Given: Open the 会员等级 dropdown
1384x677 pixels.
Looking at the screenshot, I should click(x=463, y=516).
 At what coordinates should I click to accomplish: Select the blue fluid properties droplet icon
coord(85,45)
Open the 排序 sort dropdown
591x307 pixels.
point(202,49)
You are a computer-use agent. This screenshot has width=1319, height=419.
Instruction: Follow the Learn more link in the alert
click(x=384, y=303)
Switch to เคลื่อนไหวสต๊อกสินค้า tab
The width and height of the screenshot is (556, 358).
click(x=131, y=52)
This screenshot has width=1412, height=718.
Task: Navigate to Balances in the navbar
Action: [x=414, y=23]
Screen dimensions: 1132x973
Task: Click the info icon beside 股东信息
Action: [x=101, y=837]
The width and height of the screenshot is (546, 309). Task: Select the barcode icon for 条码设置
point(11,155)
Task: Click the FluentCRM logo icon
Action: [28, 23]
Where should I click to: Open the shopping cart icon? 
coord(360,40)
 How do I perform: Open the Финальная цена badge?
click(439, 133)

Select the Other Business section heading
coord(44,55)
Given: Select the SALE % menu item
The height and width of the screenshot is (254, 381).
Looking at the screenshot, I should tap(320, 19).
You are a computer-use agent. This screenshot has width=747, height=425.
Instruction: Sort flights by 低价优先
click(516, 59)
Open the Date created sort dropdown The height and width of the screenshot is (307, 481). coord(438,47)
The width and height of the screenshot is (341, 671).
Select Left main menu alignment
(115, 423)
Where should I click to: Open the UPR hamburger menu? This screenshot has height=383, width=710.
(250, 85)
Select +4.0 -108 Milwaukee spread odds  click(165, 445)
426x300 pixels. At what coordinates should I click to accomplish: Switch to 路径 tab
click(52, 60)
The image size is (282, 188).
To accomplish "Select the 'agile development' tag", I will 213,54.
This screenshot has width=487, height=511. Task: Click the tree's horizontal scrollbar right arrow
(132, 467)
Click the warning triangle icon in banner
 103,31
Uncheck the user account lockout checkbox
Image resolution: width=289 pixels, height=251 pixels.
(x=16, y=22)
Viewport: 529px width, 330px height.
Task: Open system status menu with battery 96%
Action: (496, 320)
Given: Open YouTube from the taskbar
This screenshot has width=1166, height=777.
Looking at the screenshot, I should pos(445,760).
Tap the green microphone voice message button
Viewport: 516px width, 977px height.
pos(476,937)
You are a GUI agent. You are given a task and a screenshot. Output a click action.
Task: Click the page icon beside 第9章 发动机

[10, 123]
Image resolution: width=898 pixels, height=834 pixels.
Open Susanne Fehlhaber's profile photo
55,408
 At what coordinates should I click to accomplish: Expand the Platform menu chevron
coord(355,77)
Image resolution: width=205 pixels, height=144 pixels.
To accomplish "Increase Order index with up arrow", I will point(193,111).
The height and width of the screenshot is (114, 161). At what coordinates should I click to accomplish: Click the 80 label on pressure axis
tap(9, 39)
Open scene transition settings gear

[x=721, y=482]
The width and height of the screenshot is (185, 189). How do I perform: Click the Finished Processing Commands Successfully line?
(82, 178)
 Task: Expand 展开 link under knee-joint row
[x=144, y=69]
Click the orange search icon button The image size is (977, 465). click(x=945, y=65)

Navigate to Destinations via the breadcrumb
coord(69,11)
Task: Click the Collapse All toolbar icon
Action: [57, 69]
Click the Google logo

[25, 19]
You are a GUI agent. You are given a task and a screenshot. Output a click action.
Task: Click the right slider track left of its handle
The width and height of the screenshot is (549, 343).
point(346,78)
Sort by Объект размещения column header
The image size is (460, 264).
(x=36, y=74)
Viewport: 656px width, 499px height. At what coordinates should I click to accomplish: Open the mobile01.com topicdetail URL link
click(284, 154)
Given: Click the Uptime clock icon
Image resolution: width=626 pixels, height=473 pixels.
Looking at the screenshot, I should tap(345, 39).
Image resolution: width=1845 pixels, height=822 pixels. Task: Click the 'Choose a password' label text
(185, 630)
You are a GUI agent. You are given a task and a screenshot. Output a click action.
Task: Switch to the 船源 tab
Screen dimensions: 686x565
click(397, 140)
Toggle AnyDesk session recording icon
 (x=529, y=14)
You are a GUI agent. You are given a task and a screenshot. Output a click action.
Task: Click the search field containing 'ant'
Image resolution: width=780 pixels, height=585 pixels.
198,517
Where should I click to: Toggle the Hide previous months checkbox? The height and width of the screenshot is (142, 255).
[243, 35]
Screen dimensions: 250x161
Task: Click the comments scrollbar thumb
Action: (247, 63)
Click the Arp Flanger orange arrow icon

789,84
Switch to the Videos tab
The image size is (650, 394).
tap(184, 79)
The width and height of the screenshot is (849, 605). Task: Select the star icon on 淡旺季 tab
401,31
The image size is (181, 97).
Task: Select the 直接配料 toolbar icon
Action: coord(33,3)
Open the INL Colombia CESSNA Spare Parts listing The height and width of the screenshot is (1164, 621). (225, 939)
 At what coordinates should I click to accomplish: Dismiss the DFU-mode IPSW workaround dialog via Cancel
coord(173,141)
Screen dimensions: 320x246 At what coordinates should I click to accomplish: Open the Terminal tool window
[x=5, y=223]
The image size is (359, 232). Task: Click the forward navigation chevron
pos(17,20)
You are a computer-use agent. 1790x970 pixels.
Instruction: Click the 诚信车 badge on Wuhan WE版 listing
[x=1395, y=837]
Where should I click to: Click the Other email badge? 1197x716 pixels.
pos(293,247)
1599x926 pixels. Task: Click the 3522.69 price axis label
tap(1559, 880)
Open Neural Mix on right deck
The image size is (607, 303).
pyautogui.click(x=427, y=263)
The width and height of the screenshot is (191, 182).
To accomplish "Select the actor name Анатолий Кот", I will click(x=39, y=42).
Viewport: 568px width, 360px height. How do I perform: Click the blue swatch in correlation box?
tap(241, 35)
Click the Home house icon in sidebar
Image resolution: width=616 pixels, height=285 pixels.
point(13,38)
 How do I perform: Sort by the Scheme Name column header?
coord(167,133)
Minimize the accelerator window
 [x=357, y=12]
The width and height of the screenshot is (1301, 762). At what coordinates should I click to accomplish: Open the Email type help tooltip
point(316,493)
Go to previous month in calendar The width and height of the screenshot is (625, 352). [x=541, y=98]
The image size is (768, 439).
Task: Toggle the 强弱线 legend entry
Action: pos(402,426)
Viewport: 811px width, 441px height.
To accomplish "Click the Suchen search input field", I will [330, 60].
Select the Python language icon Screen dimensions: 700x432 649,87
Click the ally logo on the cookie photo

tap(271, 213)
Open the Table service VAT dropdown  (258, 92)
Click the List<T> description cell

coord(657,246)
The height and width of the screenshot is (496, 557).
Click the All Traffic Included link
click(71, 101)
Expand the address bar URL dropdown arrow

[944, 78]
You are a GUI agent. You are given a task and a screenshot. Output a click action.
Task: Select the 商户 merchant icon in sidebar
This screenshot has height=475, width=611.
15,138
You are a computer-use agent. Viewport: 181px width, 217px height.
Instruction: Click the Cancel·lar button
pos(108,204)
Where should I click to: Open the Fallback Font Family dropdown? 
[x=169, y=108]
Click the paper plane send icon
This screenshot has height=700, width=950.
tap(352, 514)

★ ★ ★ ★ ★ ★ ★

- [About this task]:
Copy the whole listing once more, exactly.

- [Problem solution]:
Given: Open the 会员等级 dropdown
1384x677 pixels.
Looking at the screenshot, I should click(x=463, y=516).
 At what coordinates should I click to accomplish: Select the blue fluid properties droplet icon
coord(85,45)
Open the 排序 sort dropdown
591x307 pixels.
point(202,49)
You are a computer-use agent. This screenshot has width=1319, height=419.
Instruction: Follow the Learn more link in the alert
click(x=384, y=303)
Switch to เคลื่อนไหวสต๊อกสินค้า tab
The width and height of the screenshot is (556, 358).
click(x=131, y=52)
This screenshot has width=1412, height=718.
Task: Navigate to Balances in the navbar
Action: [x=414, y=23]
Screen dimensions: 1132x973
Task: Click the info icon beside 股东信息
Action: [x=101, y=837]
The width and height of the screenshot is (546, 309). Task: Select the barcode icon for 条码设置
point(11,155)
Task: Click the FluentCRM logo icon
Action: [28, 23]
Where should I click to: Open the shopping cart icon? 
coord(360,40)
 How do I perform: Open the Финальная цена badge?
click(439, 133)

Select the Other Business section heading
coord(44,55)
Given: Select the SALE % menu item
The height and width of the screenshot is (254, 381).
Looking at the screenshot, I should tap(320, 19).
You are a computer-use agent. This screenshot has width=747, height=425.
Instruction: Sort flights by 低价优先
click(516, 59)
Open the Date created sort dropdown The height and width of the screenshot is (307, 481). coord(438,47)
The width and height of the screenshot is (341, 671).
Select Left main menu alignment
(115, 423)
Where should I click to: Open the UPR hamburger menu? This screenshot has height=383, width=710.
(250, 85)
Select +4.0 -108 Milwaukee spread odds  click(165, 445)
426x300 pixels. At what coordinates should I click to accomplish: Switch to 路径 tab
click(52, 60)
The image size is (282, 188).
To accomplish "Select the 'agile development' tag", I will 213,54.
This screenshot has width=487, height=511. Task: Click the tree's horizontal scrollbar right arrow
(132, 467)
Click the warning triangle icon in banner
 103,31
Uncheck the user account lockout checkbox
Image resolution: width=289 pixels, height=251 pixels.
(x=16, y=22)
Viewport: 529px width, 330px height.
Task: Open system status menu with battery 96%
Action: (496, 320)
Given: Open YouTube from the taskbar
This screenshot has width=1166, height=777.
Looking at the screenshot, I should pos(445,760).
Tap the green microphone voice message button
Viewport: 516px width, 977px height.
pos(476,937)
You are a GUI agent. You are given a task and a screenshot. Output a click action.
Task: Click the page icon beside 第9章 发动机

[10, 123]
Image resolution: width=898 pixels, height=834 pixels.
Open Susanne Fehlhaber's profile photo
55,408
 At what coordinates should I click to accomplish: Expand the Platform menu chevron
coord(355,77)
Image resolution: width=205 pixels, height=144 pixels.
To accomplish "Increase Order index with up arrow", I will point(193,111).
The height and width of the screenshot is (114, 161). At what coordinates should I click to accomplish: Click the 80 label on pressure axis
tap(9, 39)
Open scene transition settings gear

[x=721, y=482]
The width and height of the screenshot is (185, 189). How do I perform: Click the Finished Processing Commands Successfully line?
(82, 178)
 Task: Expand 展开 link under knee-joint row
[x=144, y=69]
Click the orange search icon button The image size is (977, 465). click(x=945, y=65)

Navigate to Destinations via the breadcrumb
coord(69,11)
Task: Click the Collapse All toolbar icon
Action: [57, 69]
Click the Google logo

[25, 19]
You are a GUI agent. You are given a task and a screenshot. Output a click action.
Task: Click the right slider track left of its handle
The width and height of the screenshot is (549, 343).
point(346,78)
Sort by Объект размещения column header
The image size is (460, 264).
(x=36, y=74)
Viewport: 656px width, 499px height. At what coordinates should I click to accomplish: Open the mobile01.com topicdetail URL link
click(284, 154)
Given: Click the Uptime clock icon
Image resolution: width=626 pixels, height=473 pixels.
Looking at the screenshot, I should tap(345, 39).
Image resolution: width=1845 pixels, height=822 pixels. Task: Click the 'Choose a password' label text
(185, 630)
You are a GUI agent. You are given a task and a screenshot. Output a click action.
Task: Switch to the 船源 tab
Screen dimensions: 686x565
click(397, 140)
Toggle AnyDesk session recording icon
 (x=529, y=14)
You are a GUI agent. You are given a task and a screenshot. Output a click action.
Task: Click the search field containing 'ant'
Image resolution: width=780 pixels, height=585 pixels.
198,517
Where should I click to: Toggle the Hide previous months checkbox? The height and width of the screenshot is (142, 255).
[243, 35]
Screen dimensions: 250x161
Task: Click the comments scrollbar thumb
Action: (247, 63)
Click the Arp Flanger orange arrow icon

789,84
Switch to the Videos tab
The image size is (650, 394).
tap(184, 79)
The width and height of the screenshot is (849, 605). Task: Select the star icon on 淡旺季 tab
401,31
The image size is (181, 97).
Task: Select the 直接配料 toolbar icon
Action: coord(33,3)
Open the INL Colombia CESSNA Spare Parts listing The height and width of the screenshot is (1164, 621). (225, 939)
 At what coordinates should I click to accomplish: Dismiss the DFU-mode IPSW workaround dialog via Cancel
coord(173,141)
Screen dimensions: 320x246 At what coordinates should I click to accomplish: Open the Terminal tool window
[x=5, y=223]
The image size is (359, 232). Task: Click the forward navigation chevron
pos(17,20)
You are a computer-use agent. 1790x970 pixels.
Instruction: Click the 诚信车 badge on Wuhan WE版 listing
[x=1395, y=837]
Where should I click to: Click the Other email badge? 1197x716 pixels.
pos(293,247)
1599x926 pixels. Task: Click the 3522.69 price axis label
tap(1559, 880)
Open Neural Mix on right deck
The image size is (607, 303).
pyautogui.click(x=427, y=263)
The width and height of the screenshot is (191, 182).
To accomplish "Select the actor name Анатолий Кот", I will click(x=39, y=42).
Viewport: 568px width, 360px height. How do I perform: Click the blue swatch in correlation box?
tap(241, 35)
Click the Home house icon in sidebar
Image resolution: width=616 pixels, height=285 pixels.
point(13,38)
 How do I perform: Sort by the Scheme Name column header?
coord(167,133)
Minimize the accelerator window
 [x=357, y=12]
The width and height of the screenshot is (1301, 762). At what coordinates should I click to accomplish: Open the Email type help tooltip
point(316,493)
Go to previous month in calendar The width and height of the screenshot is (625, 352). [x=541, y=98]
The image size is (768, 439).
Task: Toggle the 强弱线 legend entry
Action: pos(402,426)
Viewport: 811px width, 441px height.
To accomplish "Click the Suchen search input field", I will [330, 60].
Select the Python language icon Screen dimensions: 700x432 649,87
Click the ally logo on the cookie photo

tap(271, 213)
Open the Table service VAT dropdown  (258, 92)
Click the List<T> description cell

coord(657,246)
The height and width of the screenshot is (496, 557).
Click the All Traffic Included link
click(71, 101)
Expand the address bar URL dropdown arrow

[944, 78]
You are a GUI agent. You are given a task and a screenshot. Output a click action.
Task: Select the 商户 merchant icon in sidebar
This screenshot has height=475, width=611.
15,138
You are a computer-use agent. Viewport: 181px width, 217px height.
Instruction: Click the Cancel·lar button
pos(108,204)
Where should I click to: Open the Fallback Font Family dropdown? 
[x=169, y=108]
Click the paper plane send icon
This screenshot has height=700, width=950.
tap(352, 514)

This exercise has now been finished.